Exercise details: Reproduce every entry below word for word, leaving each line unchanged.
----- Stored data -----
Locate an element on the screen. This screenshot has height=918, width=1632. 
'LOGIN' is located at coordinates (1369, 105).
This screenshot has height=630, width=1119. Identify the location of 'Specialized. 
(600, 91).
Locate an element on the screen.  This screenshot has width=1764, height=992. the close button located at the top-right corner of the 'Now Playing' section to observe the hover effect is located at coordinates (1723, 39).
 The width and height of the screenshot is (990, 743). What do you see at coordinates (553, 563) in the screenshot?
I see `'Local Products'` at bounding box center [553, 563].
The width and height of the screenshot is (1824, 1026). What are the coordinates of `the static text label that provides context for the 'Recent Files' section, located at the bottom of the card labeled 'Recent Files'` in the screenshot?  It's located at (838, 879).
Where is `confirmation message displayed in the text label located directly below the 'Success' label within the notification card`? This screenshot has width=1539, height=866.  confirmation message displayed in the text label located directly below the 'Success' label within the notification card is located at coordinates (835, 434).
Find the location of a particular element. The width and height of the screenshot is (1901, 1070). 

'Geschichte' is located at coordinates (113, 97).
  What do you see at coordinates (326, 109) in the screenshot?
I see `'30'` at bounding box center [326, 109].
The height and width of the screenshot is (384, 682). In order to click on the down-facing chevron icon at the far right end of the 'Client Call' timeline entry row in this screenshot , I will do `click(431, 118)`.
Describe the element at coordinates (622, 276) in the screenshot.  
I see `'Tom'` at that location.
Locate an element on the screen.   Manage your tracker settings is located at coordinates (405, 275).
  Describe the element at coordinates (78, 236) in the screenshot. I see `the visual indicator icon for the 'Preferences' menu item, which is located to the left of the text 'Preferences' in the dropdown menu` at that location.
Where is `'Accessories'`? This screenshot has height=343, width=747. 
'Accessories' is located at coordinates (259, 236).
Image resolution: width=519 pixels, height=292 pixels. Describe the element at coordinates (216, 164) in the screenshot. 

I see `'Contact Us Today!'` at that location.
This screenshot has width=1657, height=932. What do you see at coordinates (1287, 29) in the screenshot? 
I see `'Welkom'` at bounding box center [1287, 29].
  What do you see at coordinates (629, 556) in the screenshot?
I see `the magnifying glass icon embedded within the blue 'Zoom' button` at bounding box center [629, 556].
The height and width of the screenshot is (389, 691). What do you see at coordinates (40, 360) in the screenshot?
-----
Output of the task:
Locate an element on the screen. This screenshot has height=918, width=1632. 
'LOGIN' is located at coordinates (1369, 105).
This screenshot has height=630, width=1119. Identify the location of 'Specialized. 
(600, 91).
Locate an element on the screen.  This screenshot has width=1764, height=992. the close button located at the top-right corner of the 'Now Playing' section to observe the hover effect is located at coordinates (1723, 39).
 The width and height of the screenshot is (990, 743). What do you see at coordinates (553, 563) in the screenshot?
I see `'Local Products'` at bounding box center [553, 563].
The width and height of the screenshot is (1824, 1026). What are the coordinates of `the static text label that provides context for the 'Recent Files' section, located at the bottom of the card labeled 'Recent Files'` in the screenshot?  It's located at (838, 879).
Where is `confirmation message displayed in the text label located directly below the 'Success' label within the notification card`? This screenshot has width=1539, height=866.  confirmation message displayed in the text label located directly below the 'Success' label within the notification card is located at coordinates (835, 434).
Find the location of a particular element. The width and height of the screenshot is (1901, 1070). 

'Geschichte' is located at coordinates (113, 97).
  What do you see at coordinates (326, 109) in the screenshot?
I see `'30'` at bounding box center [326, 109].
The height and width of the screenshot is (384, 682). In order to click on the down-facing chevron icon at the far right end of the 'Client Call' timeline entry row in this screenshot , I will do `click(431, 118)`.
Describe the element at coordinates (622, 276) in the screenshot.  
I see `'Tom'` at that location.
Locate an element on the screen.   Manage your tracker settings is located at coordinates (405, 275).
  Describe the element at coordinates (78, 236) in the screenshot. I see `the visual indicator icon for the 'Preferences' menu item, which is located to the left of the text 'Preferences' in the dropdown menu` at that location.
Where is `'Accessories'`? This screenshot has height=343, width=747. 
'Accessories' is located at coordinates (259, 236).
Image resolution: width=519 pixels, height=292 pixels. Describe the element at coordinates (216, 164) in the screenshot. 

I see `'Contact Us Today!'` at that location.
This screenshot has width=1657, height=932. What do you see at coordinates (1287, 29) in the screenshot? 
I see `'Welkom'` at bounding box center [1287, 29].
  What do you see at coordinates (629, 556) in the screenshot?
I see `the magnifying glass icon embedded within the blue 'Zoom' button` at bounding box center [629, 556].
The height and width of the screenshot is (389, 691). What do you see at coordinates (40, 360) in the screenshot?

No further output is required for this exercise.